Please repeat exactly the lines below from the one containing "905x645 pixels." down to the one containing "Open the Ferramentas", both included, and nothing else.

### DATA FOR THIS EXERCISE
*** Block opens ***

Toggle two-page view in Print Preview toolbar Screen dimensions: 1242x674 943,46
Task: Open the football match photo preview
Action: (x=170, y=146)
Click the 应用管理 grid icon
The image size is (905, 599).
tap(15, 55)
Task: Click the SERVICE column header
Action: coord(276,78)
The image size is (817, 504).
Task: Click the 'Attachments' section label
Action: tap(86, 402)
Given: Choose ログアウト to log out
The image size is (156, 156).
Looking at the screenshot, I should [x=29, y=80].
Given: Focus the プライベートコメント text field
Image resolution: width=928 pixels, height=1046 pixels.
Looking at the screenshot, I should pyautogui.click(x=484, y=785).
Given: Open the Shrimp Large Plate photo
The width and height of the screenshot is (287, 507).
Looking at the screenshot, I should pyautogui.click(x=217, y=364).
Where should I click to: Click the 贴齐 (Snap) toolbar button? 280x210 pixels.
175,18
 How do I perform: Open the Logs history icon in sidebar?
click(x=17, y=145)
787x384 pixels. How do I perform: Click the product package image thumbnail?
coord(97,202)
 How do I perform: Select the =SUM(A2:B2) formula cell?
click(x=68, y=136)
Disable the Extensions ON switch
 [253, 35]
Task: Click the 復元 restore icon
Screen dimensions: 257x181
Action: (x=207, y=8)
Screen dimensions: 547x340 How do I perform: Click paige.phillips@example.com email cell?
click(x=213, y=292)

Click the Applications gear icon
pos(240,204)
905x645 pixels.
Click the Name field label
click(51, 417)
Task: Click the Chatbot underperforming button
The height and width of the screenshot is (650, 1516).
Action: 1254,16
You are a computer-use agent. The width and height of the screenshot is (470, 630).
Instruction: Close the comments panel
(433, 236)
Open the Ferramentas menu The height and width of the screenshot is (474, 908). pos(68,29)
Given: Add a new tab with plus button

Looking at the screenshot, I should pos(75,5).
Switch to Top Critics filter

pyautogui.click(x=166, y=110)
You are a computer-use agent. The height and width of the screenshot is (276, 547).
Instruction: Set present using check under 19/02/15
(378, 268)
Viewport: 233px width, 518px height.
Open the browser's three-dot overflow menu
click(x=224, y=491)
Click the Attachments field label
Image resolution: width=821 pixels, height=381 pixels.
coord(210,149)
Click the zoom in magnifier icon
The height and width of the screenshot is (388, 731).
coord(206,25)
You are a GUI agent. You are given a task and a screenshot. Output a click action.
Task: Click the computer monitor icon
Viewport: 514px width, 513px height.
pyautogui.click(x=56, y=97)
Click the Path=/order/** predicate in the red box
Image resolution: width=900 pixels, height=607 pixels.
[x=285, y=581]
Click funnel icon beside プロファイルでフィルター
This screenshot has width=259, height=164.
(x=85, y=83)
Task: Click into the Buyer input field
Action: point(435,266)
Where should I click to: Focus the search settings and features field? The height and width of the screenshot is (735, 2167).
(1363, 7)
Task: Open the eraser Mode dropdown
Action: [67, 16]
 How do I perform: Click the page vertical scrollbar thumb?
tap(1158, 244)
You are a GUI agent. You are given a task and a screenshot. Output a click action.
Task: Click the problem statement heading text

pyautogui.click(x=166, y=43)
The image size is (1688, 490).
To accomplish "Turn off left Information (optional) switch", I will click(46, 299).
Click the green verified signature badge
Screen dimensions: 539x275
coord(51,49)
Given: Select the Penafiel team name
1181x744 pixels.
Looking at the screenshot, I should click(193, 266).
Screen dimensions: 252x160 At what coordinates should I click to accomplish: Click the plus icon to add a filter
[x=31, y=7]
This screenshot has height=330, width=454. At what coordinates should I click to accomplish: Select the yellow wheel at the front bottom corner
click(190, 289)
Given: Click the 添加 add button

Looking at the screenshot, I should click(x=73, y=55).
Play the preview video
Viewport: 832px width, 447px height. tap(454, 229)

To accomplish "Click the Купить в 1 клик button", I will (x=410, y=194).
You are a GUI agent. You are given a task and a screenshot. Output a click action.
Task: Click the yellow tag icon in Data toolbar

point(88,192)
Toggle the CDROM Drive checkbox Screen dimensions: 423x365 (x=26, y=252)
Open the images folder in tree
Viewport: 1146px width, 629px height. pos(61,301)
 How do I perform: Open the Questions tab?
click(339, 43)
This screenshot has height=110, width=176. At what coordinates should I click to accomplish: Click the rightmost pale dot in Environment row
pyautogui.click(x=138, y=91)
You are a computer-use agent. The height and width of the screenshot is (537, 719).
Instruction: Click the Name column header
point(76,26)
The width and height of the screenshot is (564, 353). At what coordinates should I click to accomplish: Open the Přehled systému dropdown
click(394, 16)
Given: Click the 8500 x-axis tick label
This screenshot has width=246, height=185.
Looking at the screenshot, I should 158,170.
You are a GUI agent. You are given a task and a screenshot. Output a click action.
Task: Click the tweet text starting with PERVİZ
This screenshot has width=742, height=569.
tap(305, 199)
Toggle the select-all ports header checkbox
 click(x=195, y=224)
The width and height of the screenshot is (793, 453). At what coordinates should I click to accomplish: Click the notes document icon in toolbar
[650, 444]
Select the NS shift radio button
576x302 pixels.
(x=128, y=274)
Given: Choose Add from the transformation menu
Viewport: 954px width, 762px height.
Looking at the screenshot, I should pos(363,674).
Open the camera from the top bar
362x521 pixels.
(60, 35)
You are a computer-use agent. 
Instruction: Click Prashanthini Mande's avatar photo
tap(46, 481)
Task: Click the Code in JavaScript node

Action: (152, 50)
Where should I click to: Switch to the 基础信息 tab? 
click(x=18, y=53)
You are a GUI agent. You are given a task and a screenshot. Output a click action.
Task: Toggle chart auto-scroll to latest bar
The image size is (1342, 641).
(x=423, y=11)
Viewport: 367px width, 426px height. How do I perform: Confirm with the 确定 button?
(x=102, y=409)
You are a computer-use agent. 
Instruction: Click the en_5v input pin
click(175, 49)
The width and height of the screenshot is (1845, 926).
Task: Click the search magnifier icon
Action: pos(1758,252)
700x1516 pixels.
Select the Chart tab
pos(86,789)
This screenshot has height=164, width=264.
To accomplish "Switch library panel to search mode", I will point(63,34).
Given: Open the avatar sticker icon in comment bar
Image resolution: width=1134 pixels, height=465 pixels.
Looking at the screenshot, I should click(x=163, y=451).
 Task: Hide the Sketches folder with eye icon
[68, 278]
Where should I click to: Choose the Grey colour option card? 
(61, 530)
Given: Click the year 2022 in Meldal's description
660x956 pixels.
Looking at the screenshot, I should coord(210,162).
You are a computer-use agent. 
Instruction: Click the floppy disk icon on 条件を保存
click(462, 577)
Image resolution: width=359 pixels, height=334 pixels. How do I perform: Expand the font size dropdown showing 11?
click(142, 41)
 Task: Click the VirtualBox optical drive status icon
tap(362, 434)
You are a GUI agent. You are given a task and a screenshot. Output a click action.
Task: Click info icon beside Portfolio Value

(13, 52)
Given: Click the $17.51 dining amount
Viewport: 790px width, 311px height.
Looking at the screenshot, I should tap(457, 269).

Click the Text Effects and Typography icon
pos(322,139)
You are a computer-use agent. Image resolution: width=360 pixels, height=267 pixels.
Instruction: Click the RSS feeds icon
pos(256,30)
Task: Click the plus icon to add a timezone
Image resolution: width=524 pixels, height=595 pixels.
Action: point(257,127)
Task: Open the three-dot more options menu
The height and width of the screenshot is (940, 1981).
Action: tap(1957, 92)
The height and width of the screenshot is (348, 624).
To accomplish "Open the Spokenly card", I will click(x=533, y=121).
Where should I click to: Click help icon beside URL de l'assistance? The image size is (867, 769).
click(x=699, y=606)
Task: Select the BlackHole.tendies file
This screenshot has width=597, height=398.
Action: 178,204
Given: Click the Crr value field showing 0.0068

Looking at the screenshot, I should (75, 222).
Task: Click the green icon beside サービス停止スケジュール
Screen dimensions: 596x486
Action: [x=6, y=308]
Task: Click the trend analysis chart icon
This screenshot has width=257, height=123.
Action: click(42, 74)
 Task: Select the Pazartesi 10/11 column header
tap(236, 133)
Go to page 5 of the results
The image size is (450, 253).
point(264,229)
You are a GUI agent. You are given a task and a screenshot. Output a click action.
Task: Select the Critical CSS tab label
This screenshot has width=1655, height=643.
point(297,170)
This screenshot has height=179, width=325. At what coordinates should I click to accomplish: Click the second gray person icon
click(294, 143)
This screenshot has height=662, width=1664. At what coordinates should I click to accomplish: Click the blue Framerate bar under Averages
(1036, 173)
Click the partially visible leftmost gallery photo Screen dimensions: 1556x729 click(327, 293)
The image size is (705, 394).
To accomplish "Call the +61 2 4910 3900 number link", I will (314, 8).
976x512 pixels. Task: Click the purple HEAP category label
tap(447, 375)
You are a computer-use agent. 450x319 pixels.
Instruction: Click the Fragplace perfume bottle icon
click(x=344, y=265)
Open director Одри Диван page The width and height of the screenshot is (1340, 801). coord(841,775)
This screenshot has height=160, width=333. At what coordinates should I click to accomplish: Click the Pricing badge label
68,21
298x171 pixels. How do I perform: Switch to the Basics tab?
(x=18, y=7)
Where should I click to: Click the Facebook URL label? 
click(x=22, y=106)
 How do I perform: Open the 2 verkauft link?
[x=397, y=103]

*** Block closes ***

### PROBLEM SOLUTION
905x645 pixels.
Click the Name field label
click(51, 417)
Task: Click the Chatbot underperforming button
The height and width of the screenshot is (650, 1516).
Action: 1254,16
You are a computer-use agent. The width and height of the screenshot is (470, 630).
Instruction: Close the comments panel
(433, 236)
Open the Ferramentas menu The height and width of the screenshot is (474, 908). pos(68,29)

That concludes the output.